What you are asked to do →
Filter the entries down to the lines holding "computer", then copy those lines.

━━━ Extracted records

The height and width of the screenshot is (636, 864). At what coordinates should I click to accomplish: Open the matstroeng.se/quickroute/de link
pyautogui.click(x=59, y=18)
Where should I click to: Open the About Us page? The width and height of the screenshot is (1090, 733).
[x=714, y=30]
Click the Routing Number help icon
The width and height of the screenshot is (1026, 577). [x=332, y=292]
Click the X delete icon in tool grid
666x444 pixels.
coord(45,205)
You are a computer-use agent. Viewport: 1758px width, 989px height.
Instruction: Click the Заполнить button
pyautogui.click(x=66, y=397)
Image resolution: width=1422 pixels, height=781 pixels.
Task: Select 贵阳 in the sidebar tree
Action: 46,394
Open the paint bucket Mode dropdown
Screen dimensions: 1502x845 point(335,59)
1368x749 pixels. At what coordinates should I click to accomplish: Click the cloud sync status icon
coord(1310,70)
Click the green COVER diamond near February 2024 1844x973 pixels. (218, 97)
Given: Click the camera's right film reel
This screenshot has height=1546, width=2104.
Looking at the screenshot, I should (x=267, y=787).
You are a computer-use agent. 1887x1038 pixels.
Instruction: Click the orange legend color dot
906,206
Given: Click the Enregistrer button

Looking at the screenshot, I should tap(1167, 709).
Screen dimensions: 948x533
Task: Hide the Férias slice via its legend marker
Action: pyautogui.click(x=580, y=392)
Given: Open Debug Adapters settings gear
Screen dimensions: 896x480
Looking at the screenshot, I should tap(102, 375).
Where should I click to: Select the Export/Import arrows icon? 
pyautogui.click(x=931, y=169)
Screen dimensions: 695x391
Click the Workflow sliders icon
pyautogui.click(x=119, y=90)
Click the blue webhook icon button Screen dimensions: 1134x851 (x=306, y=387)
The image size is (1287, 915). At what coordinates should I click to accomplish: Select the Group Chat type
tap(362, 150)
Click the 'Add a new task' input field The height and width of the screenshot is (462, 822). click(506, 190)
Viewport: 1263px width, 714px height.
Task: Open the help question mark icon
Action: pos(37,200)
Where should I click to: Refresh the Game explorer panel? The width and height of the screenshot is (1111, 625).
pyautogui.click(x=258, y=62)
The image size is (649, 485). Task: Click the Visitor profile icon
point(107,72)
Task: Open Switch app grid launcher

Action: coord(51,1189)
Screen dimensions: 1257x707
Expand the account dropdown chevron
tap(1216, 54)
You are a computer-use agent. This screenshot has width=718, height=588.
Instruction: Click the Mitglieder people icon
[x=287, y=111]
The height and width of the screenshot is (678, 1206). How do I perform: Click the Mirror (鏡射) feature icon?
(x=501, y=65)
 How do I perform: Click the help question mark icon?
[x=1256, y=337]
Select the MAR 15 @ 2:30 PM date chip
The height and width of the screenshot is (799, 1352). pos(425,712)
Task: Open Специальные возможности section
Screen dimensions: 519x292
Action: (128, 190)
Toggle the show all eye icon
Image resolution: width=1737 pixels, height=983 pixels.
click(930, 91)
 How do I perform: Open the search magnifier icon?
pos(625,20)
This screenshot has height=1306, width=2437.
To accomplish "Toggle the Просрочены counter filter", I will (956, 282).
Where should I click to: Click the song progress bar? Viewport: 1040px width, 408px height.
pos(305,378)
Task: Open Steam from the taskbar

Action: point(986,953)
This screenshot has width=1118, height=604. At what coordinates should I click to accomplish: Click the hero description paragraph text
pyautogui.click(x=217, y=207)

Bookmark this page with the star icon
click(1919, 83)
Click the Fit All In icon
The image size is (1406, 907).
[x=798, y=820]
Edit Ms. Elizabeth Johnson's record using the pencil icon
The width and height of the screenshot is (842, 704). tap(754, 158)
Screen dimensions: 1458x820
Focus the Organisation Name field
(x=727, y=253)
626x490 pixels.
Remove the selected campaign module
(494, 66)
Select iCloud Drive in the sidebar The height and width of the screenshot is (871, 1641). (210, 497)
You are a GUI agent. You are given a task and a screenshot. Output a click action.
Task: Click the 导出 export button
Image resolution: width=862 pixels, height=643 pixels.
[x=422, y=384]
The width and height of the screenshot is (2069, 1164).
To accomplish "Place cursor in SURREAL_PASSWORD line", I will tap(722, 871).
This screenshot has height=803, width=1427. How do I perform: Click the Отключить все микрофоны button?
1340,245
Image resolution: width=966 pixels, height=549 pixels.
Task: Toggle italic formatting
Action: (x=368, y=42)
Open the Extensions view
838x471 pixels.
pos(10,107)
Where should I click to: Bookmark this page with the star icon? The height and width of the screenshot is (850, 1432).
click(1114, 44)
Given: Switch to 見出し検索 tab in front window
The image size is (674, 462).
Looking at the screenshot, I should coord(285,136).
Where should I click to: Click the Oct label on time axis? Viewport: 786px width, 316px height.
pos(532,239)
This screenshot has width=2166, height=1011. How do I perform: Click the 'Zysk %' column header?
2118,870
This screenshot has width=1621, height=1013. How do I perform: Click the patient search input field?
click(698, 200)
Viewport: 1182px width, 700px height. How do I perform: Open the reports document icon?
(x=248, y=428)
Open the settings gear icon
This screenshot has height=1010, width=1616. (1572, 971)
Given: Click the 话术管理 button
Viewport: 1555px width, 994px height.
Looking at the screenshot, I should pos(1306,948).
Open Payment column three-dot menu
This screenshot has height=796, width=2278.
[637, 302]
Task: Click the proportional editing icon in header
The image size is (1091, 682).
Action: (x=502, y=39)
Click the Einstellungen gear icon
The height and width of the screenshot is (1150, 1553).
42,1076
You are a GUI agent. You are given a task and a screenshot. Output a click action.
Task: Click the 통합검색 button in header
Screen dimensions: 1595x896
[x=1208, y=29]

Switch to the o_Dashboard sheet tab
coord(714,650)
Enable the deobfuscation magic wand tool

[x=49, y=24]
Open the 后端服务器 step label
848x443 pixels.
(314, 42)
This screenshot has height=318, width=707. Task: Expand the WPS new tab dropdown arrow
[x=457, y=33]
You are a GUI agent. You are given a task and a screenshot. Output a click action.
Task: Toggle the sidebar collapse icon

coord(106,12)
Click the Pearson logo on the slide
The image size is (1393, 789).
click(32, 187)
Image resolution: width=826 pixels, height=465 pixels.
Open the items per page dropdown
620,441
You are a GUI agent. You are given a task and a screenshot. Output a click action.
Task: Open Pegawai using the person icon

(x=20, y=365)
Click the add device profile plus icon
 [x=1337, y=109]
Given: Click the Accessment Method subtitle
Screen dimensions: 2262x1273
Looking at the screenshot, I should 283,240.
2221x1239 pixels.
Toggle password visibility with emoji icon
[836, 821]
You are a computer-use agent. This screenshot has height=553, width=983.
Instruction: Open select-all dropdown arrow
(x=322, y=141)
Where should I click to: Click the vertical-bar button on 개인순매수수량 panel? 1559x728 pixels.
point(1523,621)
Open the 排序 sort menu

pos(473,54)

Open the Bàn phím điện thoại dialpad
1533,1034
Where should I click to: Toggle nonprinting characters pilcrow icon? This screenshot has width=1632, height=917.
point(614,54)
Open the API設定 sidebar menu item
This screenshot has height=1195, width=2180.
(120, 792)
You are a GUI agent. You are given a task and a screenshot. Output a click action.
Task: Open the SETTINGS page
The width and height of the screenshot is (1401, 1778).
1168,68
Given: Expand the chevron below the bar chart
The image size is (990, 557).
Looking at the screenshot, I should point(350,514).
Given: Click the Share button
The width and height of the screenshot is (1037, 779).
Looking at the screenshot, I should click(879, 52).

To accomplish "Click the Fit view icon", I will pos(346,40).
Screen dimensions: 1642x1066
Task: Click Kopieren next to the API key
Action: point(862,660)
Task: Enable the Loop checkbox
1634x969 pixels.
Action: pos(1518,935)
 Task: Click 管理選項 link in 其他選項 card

━━━━━━

Task response →
You are a computer-use agent. Viewport: 1758px width, 989px height.
You are a computer-use agent. 1887x1038 pixels.
You are a computer-use agent. This screenshot has width=718, height=588.
You are a computer-use agent. This screenshot has height=553, width=983.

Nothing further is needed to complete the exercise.